======== Provided text

In 03 and newer trucks they went to a Common Rail injections system. This system's injection pump is called a CP3 and all it really does is create pressure. The injectors have an electric solenoid and can be controlled a lot more then the previous injectors.... There is all kinds of crap on these truck and I dont know too much about them so I'm not going to get into these.


But some other things to think about is most automatics SUCK when they are stock behind a Cummins. It seems like they basically took a small V8 trany and stuck it back there. The design of the trany its self is great! But the stock valving and pressure are too weak. An aftermarket auto is one of the best upgrades I've done and really changes the characteristics of the truck.

There are a lot of things you can do to these trucks. Its crazy how much HP you can get of these and still get great fuel mileage and drive it everyday. Cummins has a 1/3 less rotating parts then a powerstroke or duramax. Working on a cummins is very easy. But watch out... it gets addicting and your other projects might get neglected.

================

* [What you will do]
Extract the complete post above about Cummins trucks and reproduce it word for word.

======== Entries supplied

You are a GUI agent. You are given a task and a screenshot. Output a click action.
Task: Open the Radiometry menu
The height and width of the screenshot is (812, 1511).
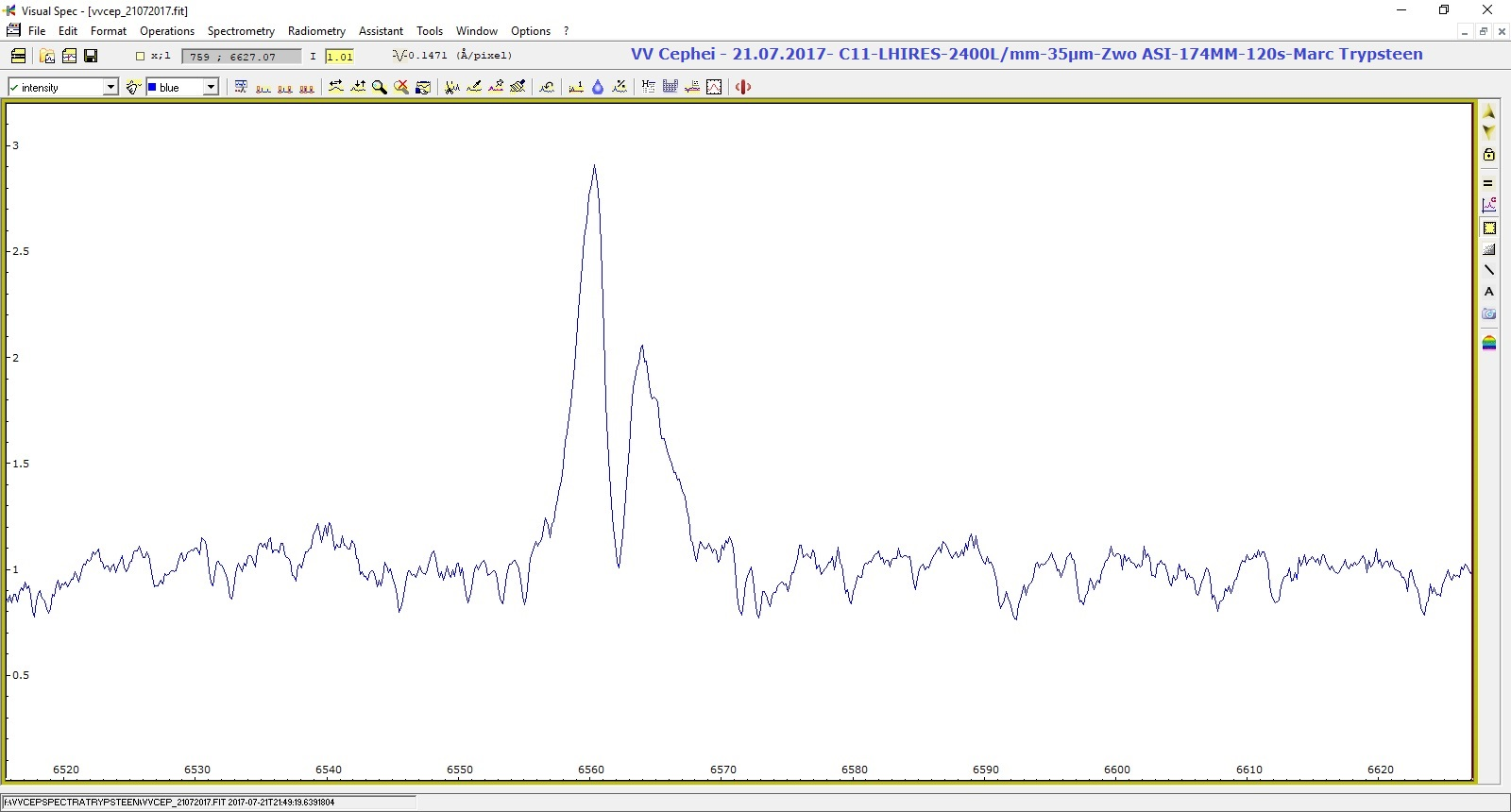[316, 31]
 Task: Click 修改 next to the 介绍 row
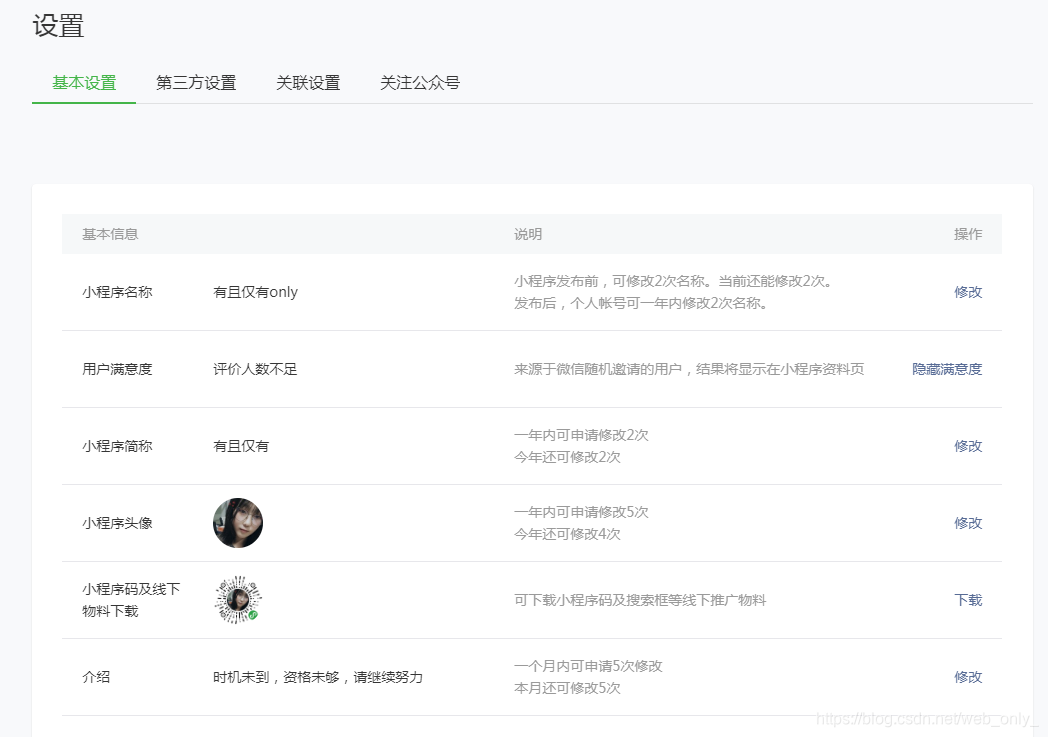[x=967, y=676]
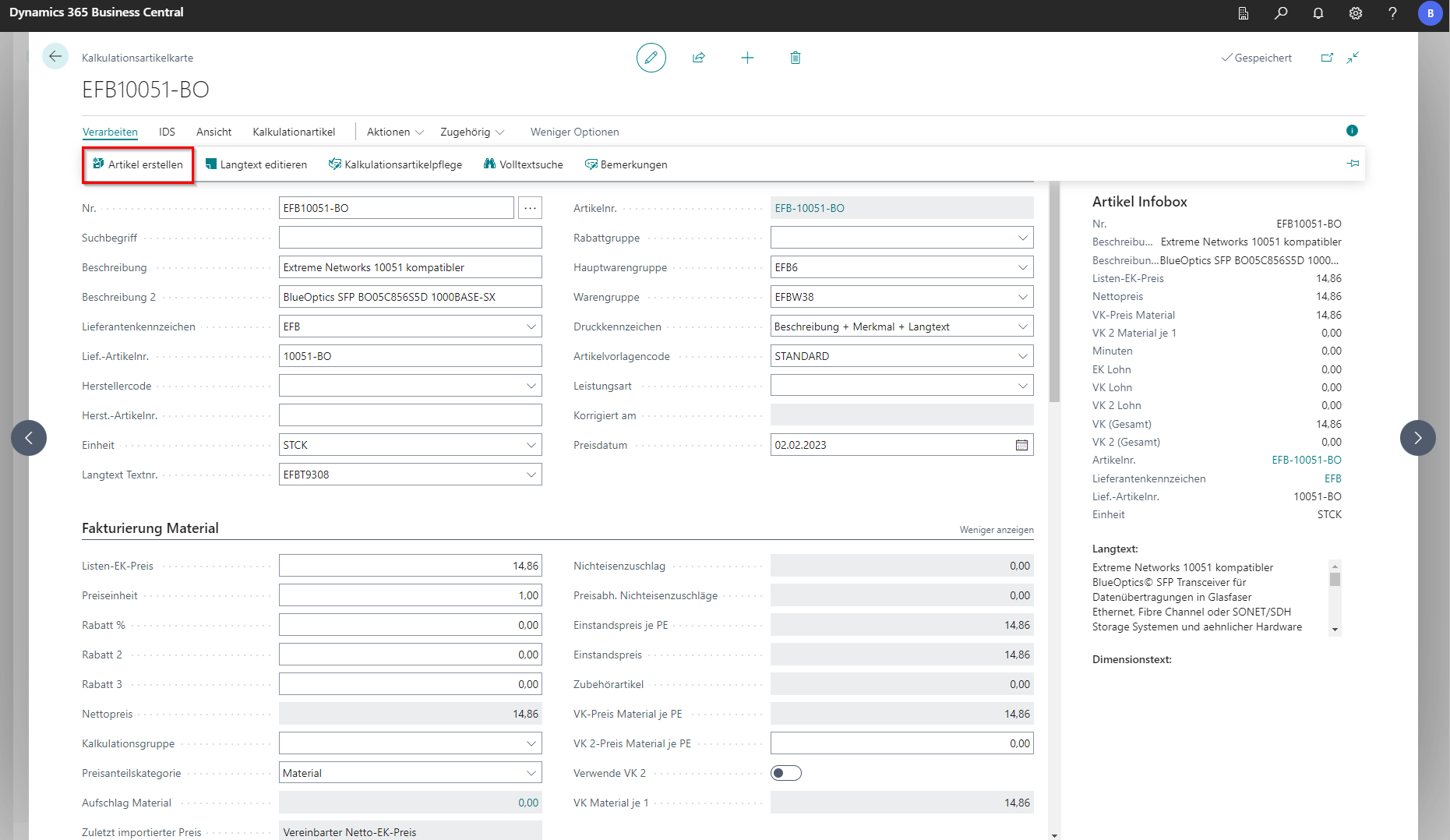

================

* [Task output]
In 03 and newer trucks they went to a Common Rail injections system. This system's injection pump is called a CP3 and all it really does is create pressure. The injectors have an electric solenoid and can be controlled a lot more then the previous injectors.... There is all kinds of crap on these truck and I dont know too much about them so I'm not going to get into these.


But some other things to think about is most automatics SUCK when they are stock behind a Cummins. It seems like they basically took a small V8 trany and stuck it back there. The design of the trany its self is great! But the stock valving and pressure are too weak. An aftermarket auto is one of the best upgrades I've done and really changes the characteristics of the truck.

There are a lot of things you can do to these trucks. Its crazy how much HP you can get of these and still get great fuel mileage and drive it everyday. Cummins has a 1/3 less rotating parts then a powerstroke or duramax. Working on a cummins is very easy. But watch out... it gets addicting and your other projects might get neglected.